If a donor of a taxable gift (one which requires the actual payment of a gift tax, not just one that requires the filing of a gift tax return to report a gift sheltered by the donor’s exemption) dies within 3 years of the date of a gift, the resulting gift tax is added back to the donor’s taxable estate, pursuant to IRC §2035(b). Had the donor survived the 3-year period, not only the gift but also the gift tax he/she paid would have been out of the donor’s taxable estate at death. In inserting this provision, Congress felt that deathbed gifts of a donor’s entire estate would result in a massive loss of death tax revenue.

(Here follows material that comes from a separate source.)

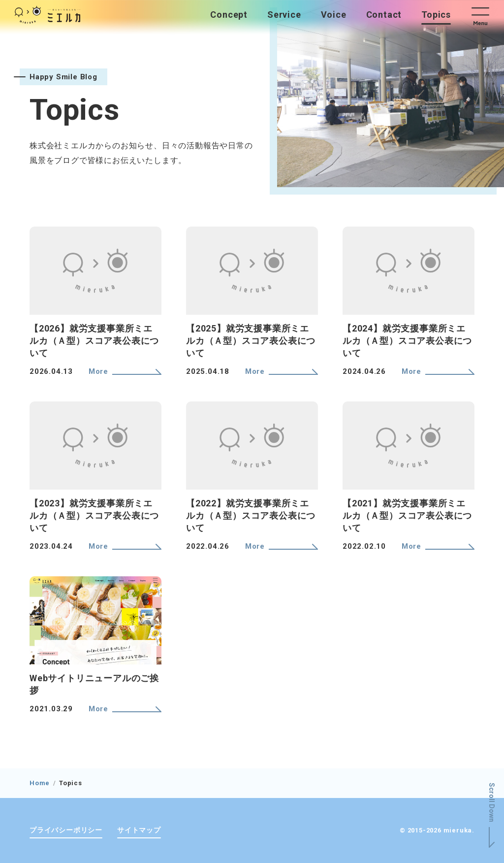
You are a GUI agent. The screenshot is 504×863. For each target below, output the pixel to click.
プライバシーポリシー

In the case of McCord v. Commissioner, 120 T.C. 258 (2003), the Tax Court held that this recapture of the paid gift tax was “too speculative” to be considered in valuing a gift. However, on appeal, the Fifth Circuit Court of Appeal reversed that result. Nevertheless, the IRS continues to hold the Tax Court’s position when the donor was not within the purview of the Fifth Circuit.

In Steinberg, however (which is appealable to the Second Circuit), the Tax Court reconsidered its earlier position. In that case, the donees agreed in writing that, if the donor died within three years, that each donee would pay any additional estate tax resulting because the gift tax paid would be includable in the taxable estate of the donor pursuant to IRC §2035(b). On the donor’s gift tax return, Form 709, the donor reported the gifts, but reduced their value based on an actuarial computation of the “expected” amount of such additional tax, considering the likelihood that the donor would die within those 3 years. In so doing, the donor’s preparer tried to estimate the probability and expected value of the additional taxes as liability being assumed by the donees, thereby reducing the value of the gifts.

While recognizing the tax might never be paid, the Steinberg Court nevertheless noted that a willing buyer would have demanded some reduction in a purchase price to compensate for the risk of having to pay the additional estate taxes. The Court also found that it was clearly a risk that could be valued. Thus, the Court refused to continue to follow the McCord holding, and instead allowed a reduction in the value of the gift for the possibility that an additional estate tax might be paid by the donees.

The actuarial value of survival for 3 years will always depend upon the age of the donor at the time of the gift. For example, a 60 year-old donor has about a 3% chance of not surviving to age 63. On the other hand, a 90 year-old donor has a more than a 50% chance of not surviving to age 93. Accordingly, this discount technique should be considered mostly for older donors.